Rescue operations are still ongoing following the powerful earthquake in Sichuan

Media in China have praised the authorities' faster response to the Lushan earthquake, but public scepticism over the Chinese Red Cross still lingers.

"Compared with five years ago, the nation has clearly been better prepared this time. Its response has been quicker, the rescue work better organised and social participation wider," China Daily, external comments.

"China's disaster relief capability has been greatly improved. However its preparation ahead of disasters has been relatively weak, triggering a lot of criticism," a bilingual Global Times, external editorial notes.

Xinhua news agency, external also praises the massive relief effort, but notes how some survivors in Lushan have held up cardboard signs complaining about a lack of relief supplies.

"Five hundred people, no food, no water, no tents," read one sign.

Global Times, external says continual aftershocks, severe road congestion and insufficient relief supplies are also hampering the rescue efforts in Lushan and neighbouring counties.
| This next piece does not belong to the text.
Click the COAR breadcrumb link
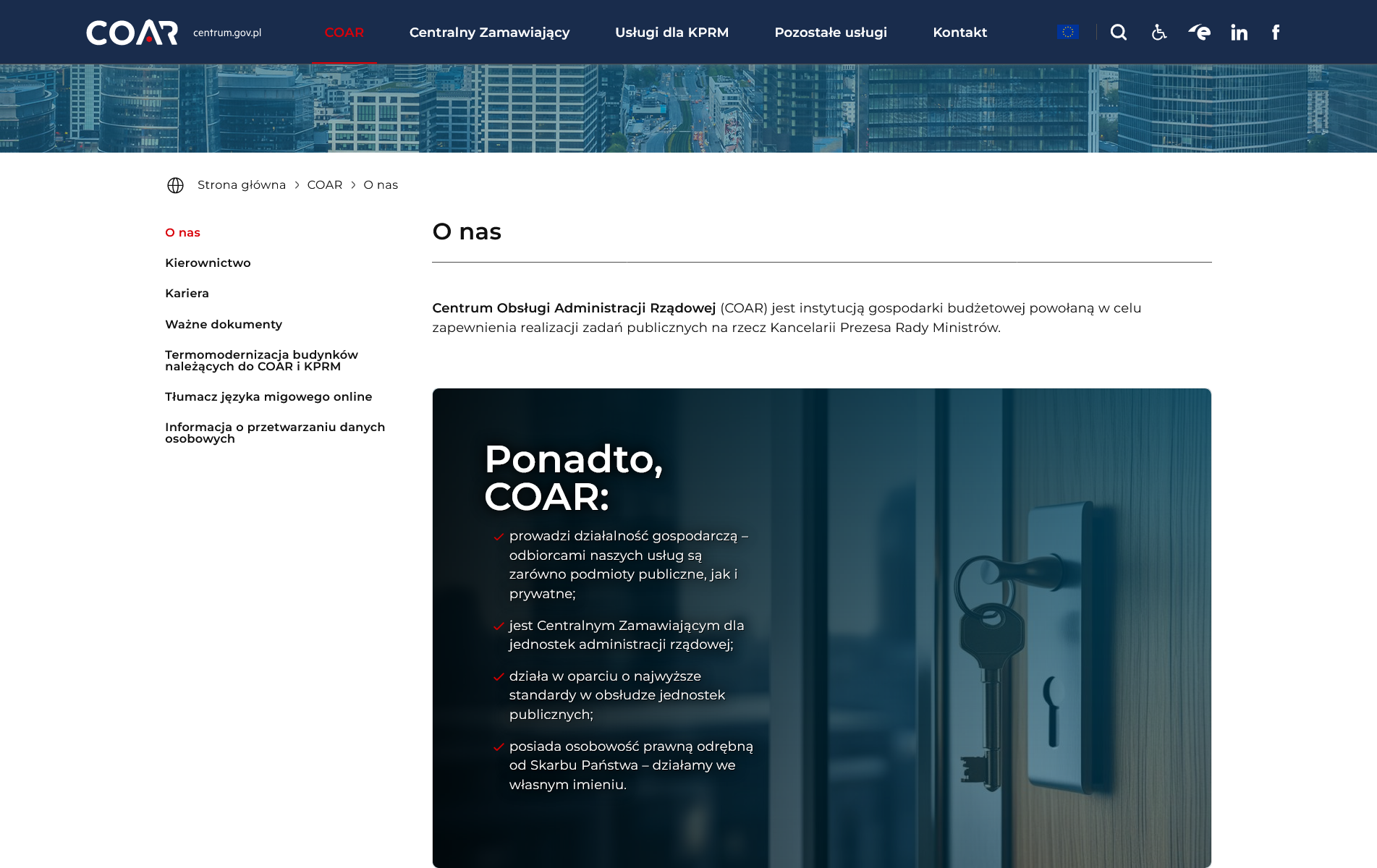1377x868 pixels. 324,185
Experts also warn that rain may bring secondary disasters such as mudslides and damage to dams in the days or even months after Saturday's earthquake, South China Morning Post, external adds.
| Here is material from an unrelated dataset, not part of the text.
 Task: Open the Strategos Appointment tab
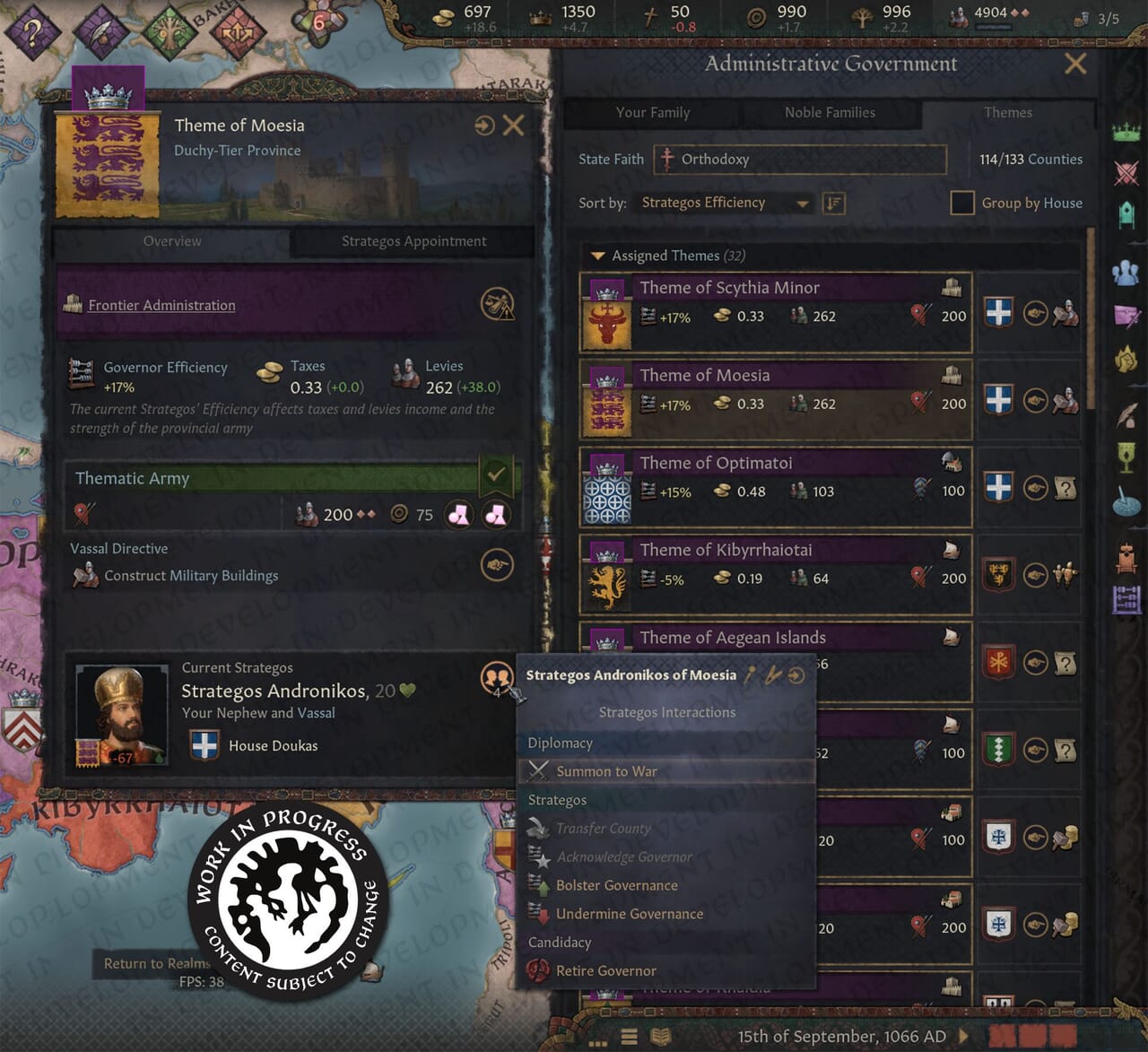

Southern Metropolis Daily, external and The Beijing News, external urge the public to heed the government's ban on unauthorised volunteers entering disaster areas and adding to the road congestion.

Donors' questions

Despite the flood of volunteers and private donations of clothes and food, some members of the public are reluctant to donate funds to the Red Cross Society of China, China's largest state-sanctioned humanitarian organisation.

Over the weekend, internet users posted hundreds of condemnatory messages and animated thumbs-down emoticons on the Red Cross' official Sina Weibo microblog site.
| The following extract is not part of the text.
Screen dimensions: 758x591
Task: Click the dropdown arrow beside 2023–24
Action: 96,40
The organisation's credibility was tarnished after billions of renminbi in donations for victims of the 2008 earthquake in Wenchuan, Sichuan, disappeared.

Following the outpouring of anger by internet users on the Chinese Red Cross microblog, the organisation's executive vice-president, Zhao Baige, has asked for public understanding and pledged greater openness and transparency on how disaster relief funds are used, China Daily, external reports.

China Youth Daily, external says it is "extremely inappropriate" for internet users to turn on the Red Cross at a time of disaster and urges the public to donate to the organisation.

"The public can of course continue to express scepticism, but we cannot because give up helping compatriots in earthquake-stricken areas of Lushan because of distrust of an organisation," Beijing Youth Daily, external commentator Shu Shengxiang adds.

Hong Kong Economic Times, external says the government must act fast to restore public trust in charity fund-raising, as members of the public in Hong Kong are also worried about funds being misappropriated by officials.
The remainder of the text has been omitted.